Posted inCommunity development, Energy, Feature, Grants and funding, Local News

Communities reclaim the power to shape their renewable future

Regional communities hosting renewable energy projects are being urged to think beyond painting the town hall and footy jerseys and take the lead in securing long-term social, economic and environmental benefits from the renewable transformation.

Community benefit sharing programs are a strategy to ensure renewable energy projects contribute to the wellbeing and future of the regions that host them. The Clean Energy Council estimates these benefit sharing contributions will be worth $213 million by 2030, growing to $1.9 billion by 2050.

The Guide to Regional Benefit Sharing released by Community Power Agency offers a blueprint for coordinating and amplifying the benefits that flow from the energy transition.

While community benefit sharing has traditionally taken the form of small, ad hoc grants from individual projects, the guide advocates for a coordinated, community-led approach that aligns with regional priorities and delivers transformative outcomes.

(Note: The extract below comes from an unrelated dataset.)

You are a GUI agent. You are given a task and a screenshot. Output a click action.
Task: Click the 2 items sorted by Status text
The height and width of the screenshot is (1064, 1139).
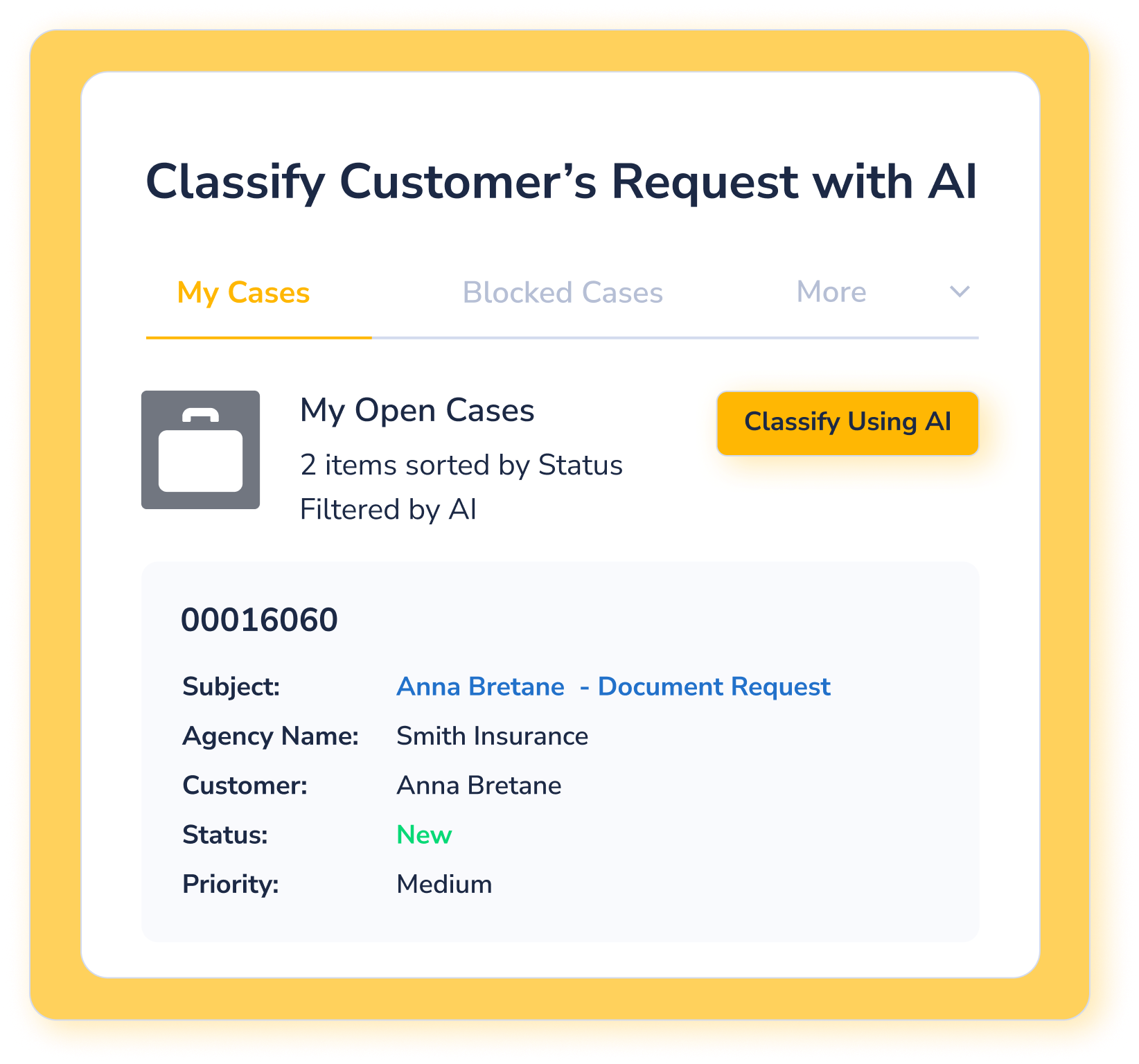(461, 465)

“We only need to paint the town hall so many times,” said Kim Mallee, Director of Community Power Agency.

“Energy projects bring real investment into regional areas, but without coordination, we risk wasting the opportunity.”

The guide provides practical tools for pooling resources from multiple renewable energy developments, reducing community consultation fatigue, and creating what Mallee calls “legacy-scale” outcomes like social housing, education pathways or health infrastructure.

“This is our chance to get it right with regional communities leading the way,” she said.

For Claudia Hodge, Project Manager at Community Power Agency and co-author of the guide, the goal is simple: stop communities from competing for small grants and start thinking strategically. “This guide shows how pooling resources across projects, and empowering communities to manage those resources, can open up new possibilities for greater, longer-lasting outcomes,” she said.

“We hope this guide will inform how councils and community groups in the New England region structure their benefit-sharing programs,” Hodge said.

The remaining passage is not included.